What is real vulnerability? Brené Brown, a researcher whose work on vulnerability has made her a celebrity, defines it as “uncertainty, risk and emotional exposure” in her 2013 book “Daring Greatly: How the Courage to Be Vulnerable Transforms the Way We Live, Love, Parent, and Lead.” Petulant vulnerability, however, uses the language of vulnerability as a cudgel. If true vulnerability means accepting change, personal fallibility and the human condition of reliance on others, petulant vulnerability feigns emotional fragility as a means of retaining power.
If true vulnerability seems scary, it is — but that doesn’t make expressing it any less necessary, for men as for everyone. What if, on Jan. 5, 2021, a man upset by Donald Trump’s electoral defeat had confessed to friends and loved ones that he was afraid and that he felt he was losing control in a world he believed no longer valued him? What if he had sat with those feelings, cried if he wanted to and discussed how to chart his path in a changing landscape? That would have been vulnerable.
This kind of vulnerability can be difficult, of course. Even as men’s groups committed to positive change gain prominence, our society still broadly enforces traditional masculinity norms and restrictions. And online there are plenty of spaces where extremely toxic behavior is encouraged and applauded — some of which also deploy the language of vulnerability. In incel forums, for example, rather than working through the pain of being sexually rejected, men lash out at the women they feel they deserve — occasionally resulting in horrific violence.

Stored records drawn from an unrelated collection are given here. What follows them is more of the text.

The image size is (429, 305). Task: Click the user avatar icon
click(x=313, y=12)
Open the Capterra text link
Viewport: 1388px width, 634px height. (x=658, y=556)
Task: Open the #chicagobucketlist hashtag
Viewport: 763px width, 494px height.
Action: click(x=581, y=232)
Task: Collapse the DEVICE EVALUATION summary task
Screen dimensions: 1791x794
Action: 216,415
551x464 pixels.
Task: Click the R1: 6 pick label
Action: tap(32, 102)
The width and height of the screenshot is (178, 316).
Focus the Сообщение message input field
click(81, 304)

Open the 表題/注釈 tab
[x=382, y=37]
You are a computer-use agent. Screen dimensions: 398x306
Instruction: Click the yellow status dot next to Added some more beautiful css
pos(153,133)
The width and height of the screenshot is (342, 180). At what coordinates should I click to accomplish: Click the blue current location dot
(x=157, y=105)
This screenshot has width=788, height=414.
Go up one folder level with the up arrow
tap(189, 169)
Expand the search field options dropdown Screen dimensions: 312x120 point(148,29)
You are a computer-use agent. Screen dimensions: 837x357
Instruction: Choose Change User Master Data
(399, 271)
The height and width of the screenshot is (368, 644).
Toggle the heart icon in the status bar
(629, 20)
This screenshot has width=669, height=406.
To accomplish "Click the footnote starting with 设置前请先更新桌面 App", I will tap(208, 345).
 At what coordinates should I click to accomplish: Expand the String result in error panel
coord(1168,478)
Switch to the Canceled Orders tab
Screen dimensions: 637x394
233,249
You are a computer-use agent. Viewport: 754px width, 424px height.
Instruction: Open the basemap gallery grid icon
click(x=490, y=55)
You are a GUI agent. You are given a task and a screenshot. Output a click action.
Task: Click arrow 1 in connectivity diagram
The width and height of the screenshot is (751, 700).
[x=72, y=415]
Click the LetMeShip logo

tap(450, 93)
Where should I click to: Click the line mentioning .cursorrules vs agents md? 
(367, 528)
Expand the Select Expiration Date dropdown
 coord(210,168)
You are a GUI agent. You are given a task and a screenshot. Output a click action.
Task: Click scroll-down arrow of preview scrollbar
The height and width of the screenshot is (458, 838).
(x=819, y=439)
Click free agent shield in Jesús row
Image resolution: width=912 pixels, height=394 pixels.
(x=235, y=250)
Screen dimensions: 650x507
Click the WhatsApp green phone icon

So, what’s to be done? Though men’s discussion groups and more nuanced male leads on TV cannot, on their own, shift our expectations of manhood, the fact that they exist and are gaining popularity counts for something. “Men cannot change if there are no blueprints for change,” bell hooks wrote in her 2005 book “The Will to Change: Men, Masculinity, and Love,” where she uses feminist thinking to show men how to overcome their conditioning.
The hard part is yet to come. Change is taxing and boring and scary. It requires humility and vulnerability — the real stuff, not the cheap imitation. And it requires letting go of what some men feel entitled to. The rewards, however, will make this effort worthwhile.
“To know love,” Ms. hooks writes, “men must be able to let go the will to dominate.”